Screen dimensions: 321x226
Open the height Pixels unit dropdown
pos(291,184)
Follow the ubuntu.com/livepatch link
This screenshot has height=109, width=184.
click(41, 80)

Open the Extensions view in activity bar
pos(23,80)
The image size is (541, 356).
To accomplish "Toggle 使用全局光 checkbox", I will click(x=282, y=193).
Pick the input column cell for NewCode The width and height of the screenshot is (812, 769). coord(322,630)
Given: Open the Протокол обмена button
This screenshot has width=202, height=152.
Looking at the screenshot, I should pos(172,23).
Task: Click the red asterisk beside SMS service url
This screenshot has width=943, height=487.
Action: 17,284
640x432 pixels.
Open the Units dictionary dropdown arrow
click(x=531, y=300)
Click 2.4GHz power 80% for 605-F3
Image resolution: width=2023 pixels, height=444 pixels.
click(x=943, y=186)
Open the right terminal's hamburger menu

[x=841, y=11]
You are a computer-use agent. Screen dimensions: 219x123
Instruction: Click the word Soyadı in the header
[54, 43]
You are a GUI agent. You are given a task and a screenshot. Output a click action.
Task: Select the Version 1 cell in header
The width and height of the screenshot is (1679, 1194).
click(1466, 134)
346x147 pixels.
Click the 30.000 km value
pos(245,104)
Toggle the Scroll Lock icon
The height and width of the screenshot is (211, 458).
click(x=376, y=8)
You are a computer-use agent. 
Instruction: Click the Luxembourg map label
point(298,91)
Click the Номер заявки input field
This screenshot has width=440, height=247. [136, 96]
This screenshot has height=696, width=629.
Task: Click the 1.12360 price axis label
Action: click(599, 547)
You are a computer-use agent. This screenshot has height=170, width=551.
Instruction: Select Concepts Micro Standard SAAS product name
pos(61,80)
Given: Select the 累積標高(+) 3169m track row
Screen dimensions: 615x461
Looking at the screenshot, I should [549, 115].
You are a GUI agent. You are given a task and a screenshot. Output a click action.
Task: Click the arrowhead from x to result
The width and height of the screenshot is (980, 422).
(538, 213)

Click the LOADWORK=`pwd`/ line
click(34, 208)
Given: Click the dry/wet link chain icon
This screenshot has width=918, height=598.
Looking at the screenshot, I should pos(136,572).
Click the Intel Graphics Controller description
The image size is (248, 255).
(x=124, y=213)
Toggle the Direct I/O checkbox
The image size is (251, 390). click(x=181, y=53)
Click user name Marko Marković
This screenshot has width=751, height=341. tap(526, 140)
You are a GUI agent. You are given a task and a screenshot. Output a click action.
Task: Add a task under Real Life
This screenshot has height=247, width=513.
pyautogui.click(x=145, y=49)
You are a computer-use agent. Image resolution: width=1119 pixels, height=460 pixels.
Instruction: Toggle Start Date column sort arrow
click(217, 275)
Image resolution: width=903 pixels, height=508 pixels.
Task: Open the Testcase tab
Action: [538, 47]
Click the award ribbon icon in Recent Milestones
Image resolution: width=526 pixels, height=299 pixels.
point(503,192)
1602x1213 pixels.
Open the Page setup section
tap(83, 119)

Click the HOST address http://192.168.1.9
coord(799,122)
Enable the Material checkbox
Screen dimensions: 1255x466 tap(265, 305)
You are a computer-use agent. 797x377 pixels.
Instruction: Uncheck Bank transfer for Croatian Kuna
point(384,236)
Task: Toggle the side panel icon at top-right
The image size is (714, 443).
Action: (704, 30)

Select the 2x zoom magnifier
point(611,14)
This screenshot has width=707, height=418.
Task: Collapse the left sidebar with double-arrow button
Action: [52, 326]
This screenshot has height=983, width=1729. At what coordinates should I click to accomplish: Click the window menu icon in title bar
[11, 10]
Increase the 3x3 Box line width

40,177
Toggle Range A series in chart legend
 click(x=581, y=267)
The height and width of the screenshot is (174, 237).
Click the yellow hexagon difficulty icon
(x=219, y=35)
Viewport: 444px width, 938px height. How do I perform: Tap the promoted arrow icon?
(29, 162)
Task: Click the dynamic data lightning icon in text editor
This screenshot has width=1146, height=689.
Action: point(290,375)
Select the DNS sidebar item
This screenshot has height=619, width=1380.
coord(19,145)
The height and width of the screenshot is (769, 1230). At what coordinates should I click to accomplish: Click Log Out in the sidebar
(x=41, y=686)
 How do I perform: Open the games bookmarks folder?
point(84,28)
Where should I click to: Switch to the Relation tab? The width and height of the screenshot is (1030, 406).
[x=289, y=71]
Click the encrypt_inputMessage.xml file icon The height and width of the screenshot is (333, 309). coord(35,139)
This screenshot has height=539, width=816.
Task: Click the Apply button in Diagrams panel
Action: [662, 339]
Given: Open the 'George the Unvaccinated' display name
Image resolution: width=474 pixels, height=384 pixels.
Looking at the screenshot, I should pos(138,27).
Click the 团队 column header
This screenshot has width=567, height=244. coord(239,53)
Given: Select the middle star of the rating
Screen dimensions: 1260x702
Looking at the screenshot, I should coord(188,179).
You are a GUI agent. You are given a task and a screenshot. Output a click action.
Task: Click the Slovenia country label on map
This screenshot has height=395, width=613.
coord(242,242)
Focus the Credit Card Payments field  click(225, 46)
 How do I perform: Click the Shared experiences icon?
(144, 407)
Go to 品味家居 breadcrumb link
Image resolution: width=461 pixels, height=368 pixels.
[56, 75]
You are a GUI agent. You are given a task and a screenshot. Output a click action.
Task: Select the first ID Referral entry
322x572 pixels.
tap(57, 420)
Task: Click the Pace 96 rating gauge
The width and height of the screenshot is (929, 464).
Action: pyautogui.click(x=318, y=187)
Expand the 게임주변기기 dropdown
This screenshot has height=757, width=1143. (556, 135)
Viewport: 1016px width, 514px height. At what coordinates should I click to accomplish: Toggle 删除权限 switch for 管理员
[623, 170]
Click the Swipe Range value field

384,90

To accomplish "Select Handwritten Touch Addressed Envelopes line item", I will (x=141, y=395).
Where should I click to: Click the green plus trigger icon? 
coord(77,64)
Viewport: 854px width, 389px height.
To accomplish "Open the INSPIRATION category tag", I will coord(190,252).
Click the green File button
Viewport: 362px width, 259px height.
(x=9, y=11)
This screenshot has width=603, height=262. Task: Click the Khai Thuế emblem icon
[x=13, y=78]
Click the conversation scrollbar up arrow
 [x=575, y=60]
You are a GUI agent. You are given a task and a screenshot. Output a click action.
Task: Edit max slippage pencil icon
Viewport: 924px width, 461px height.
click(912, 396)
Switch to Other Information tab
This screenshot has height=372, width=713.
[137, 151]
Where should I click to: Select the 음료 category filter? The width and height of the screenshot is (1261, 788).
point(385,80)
────────────────────────────────────────
• **Work instructions**
The records above should be reproduced in full, exactly as they read.

• **Response**
Screen dimensions: 321x226
Open the height Pixels unit dropdown
pos(291,184)
Follow the ubuntu.com/livepatch link
This screenshot has height=109, width=184.
click(41, 80)

Open the Extensions view in activity bar
pos(23,80)
The image size is (541, 356).
To accomplish "Toggle 使用全局光 checkbox", I will click(x=282, y=193).
Pick the input column cell for NewCode The width and height of the screenshot is (812, 769). coord(322,630)
Given: Open the Протокол обмена button
This screenshot has width=202, height=152.
Looking at the screenshot, I should pos(172,23).
Task: Click the red asterisk beside SMS service url
This screenshot has width=943, height=487.
Action: 17,284
640x432 pixels.
Open the Units dictionary dropdown arrow
click(x=531, y=300)
Click 2.4GHz power 80% for 605-F3
Image resolution: width=2023 pixels, height=444 pixels.
click(x=943, y=186)
Open the right terminal's hamburger menu

[x=841, y=11]
You are a computer-use agent. Screen dimensions: 219x123
Instruction: Click the word Soyadı in the header
[54, 43]
You are a GUI agent. You are given a task and a screenshot. Output a click action.
Task: Select the Version 1 cell in header
The width and height of the screenshot is (1679, 1194).
click(1466, 134)
346x147 pixels.
Click the 30.000 km value
pos(245,104)
Toggle the Scroll Lock icon
The height and width of the screenshot is (211, 458).
click(x=376, y=8)
You are a computer-use agent. 
Instruction: Click the Luxembourg map label
point(298,91)
Click the Номер заявки input field
This screenshot has width=440, height=247. [136, 96]
This screenshot has height=696, width=629.
Task: Click the 1.12360 price axis label
Action: click(599, 547)
You are a computer-use agent. This screenshot has height=170, width=551.
Instruction: Select Concepts Micro Standard SAAS product name
pos(61,80)
Given: Select the 累積標高(+) 3169m track row
Screen dimensions: 615x461
Looking at the screenshot, I should [549, 115].
You are a GUI agent. You are given a task and a screenshot. Output a click action.
Task: Click the arrowhead from x to result
The width and height of the screenshot is (980, 422).
(538, 213)

Click the LOADWORK=`pwd`/ line
click(34, 208)
Given: Click the dry/wet link chain icon
This screenshot has width=918, height=598.
Looking at the screenshot, I should pos(136,572).
Click the Intel Graphics Controller description
The image size is (248, 255).
(x=124, y=213)
Toggle the Direct I/O checkbox
The image size is (251, 390). click(x=181, y=53)
Click user name Marko Marković
This screenshot has width=751, height=341. tap(526, 140)
You are a GUI agent. You are given a task and a screenshot. Output a click action.
Task: Add a task under Real Life
This screenshot has height=247, width=513.
pyautogui.click(x=145, y=49)
You are a computer-use agent. Image resolution: width=1119 pixels, height=460 pixels.
Instruction: Toggle Start Date column sort arrow
click(217, 275)
Image resolution: width=903 pixels, height=508 pixels.
Task: Open the Testcase tab
Action: [538, 47]
Click the award ribbon icon in Recent Milestones
Image resolution: width=526 pixels, height=299 pixels.
point(503,192)
1602x1213 pixels.
Open the Page setup section
tap(83, 119)

Click the HOST address http://192.168.1.9
coord(799,122)
Enable the Material checkbox
Screen dimensions: 1255x466 tap(265, 305)
You are a computer-use agent. 797x377 pixels.
Instruction: Uncheck Bank transfer for Croatian Kuna
point(384,236)
Task: Toggle the side panel icon at top-right
The image size is (714, 443).
Action: (704, 30)

Select the 2x zoom magnifier
point(611,14)
This screenshot has width=707, height=418.
Task: Collapse the left sidebar with double-arrow button
Action: [52, 326]
This screenshot has height=983, width=1729. At what coordinates should I click to accomplish: Click the window menu icon in title bar
[11, 10]
Increase the 3x3 Box line width

40,177
Toggle Range A series in chart legend
 click(x=581, y=267)
The height and width of the screenshot is (174, 237).
Click the yellow hexagon difficulty icon
(x=219, y=35)
Viewport: 444px width, 938px height. How do I perform: Tap the promoted arrow icon?
(29, 162)
Task: Click the dynamic data lightning icon in text editor
This screenshot has width=1146, height=689.
Action: point(290,375)
Select the DNS sidebar item
This screenshot has height=619, width=1380.
coord(19,145)
The height and width of the screenshot is (769, 1230). At what coordinates should I click to accomplish: Click Log Out in the sidebar
(x=41, y=686)
 How do I perform: Open the games bookmarks folder?
point(84,28)
Where should I click to: Switch to the Relation tab? The width and height of the screenshot is (1030, 406).
[x=289, y=71]
Click the encrypt_inputMessage.xml file icon The height and width of the screenshot is (333, 309). coord(35,139)
This screenshot has height=539, width=816.
Task: Click the Apply button in Diagrams panel
Action: [662, 339]
Given: Open the 'George the Unvaccinated' display name
Image resolution: width=474 pixels, height=384 pixels.
Looking at the screenshot, I should pos(138,27).
Click the 团队 column header
This screenshot has width=567, height=244. coord(239,53)
Given: Select the middle star of the rating
Screen dimensions: 1260x702
Looking at the screenshot, I should coord(188,179).
You are a GUI agent. You are given a task and a screenshot. Output a click action.
Task: Click the Slovenia country label on map
This screenshot has height=395, width=613.
coord(242,242)
Focus the Credit Card Payments field  click(225, 46)
 How do I perform: Click the Shared experiences icon?
(144, 407)
Go to 品味家居 breadcrumb link
Image resolution: width=461 pixels, height=368 pixels.
[56, 75]
You are a GUI agent. You are given a task and a screenshot. Output a click action.
Task: Select the first ID Referral entry
322x572 pixels.
tap(57, 420)
Task: Click the Pace 96 rating gauge
The width and height of the screenshot is (929, 464).
Action: pyautogui.click(x=318, y=187)
Expand the 게임주변기기 dropdown
This screenshot has height=757, width=1143. (556, 135)
Viewport: 1016px width, 514px height. At what coordinates should I click to accomplish: Toggle 删除权限 switch for 管理员
[623, 170]
Click the Swipe Range value field

384,90

To accomplish "Select Handwritten Touch Addressed Envelopes line item", I will (x=141, y=395).
Where should I click to: Click the green plus trigger icon? 
coord(77,64)
Viewport: 854px width, 389px height.
To accomplish "Open the INSPIRATION category tag", I will coord(190,252).
Click the green File button
Viewport: 362px width, 259px height.
(x=9, y=11)
This screenshot has width=603, height=262. Task: Click the Khai Thuế emblem icon
[x=13, y=78]
Click the conversation scrollbar up arrow
 [x=575, y=60]
You are a GUI agent. You are given a task and a screenshot. Output a click action.
Task: Edit max slippage pencil icon
Viewport: 924px width, 461px height.
click(912, 396)
Switch to Other Information tab
This screenshot has height=372, width=713.
[137, 151]
Where should I click to: Select the 음료 category filter? The width and height of the screenshot is (1261, 788).
point(385,80)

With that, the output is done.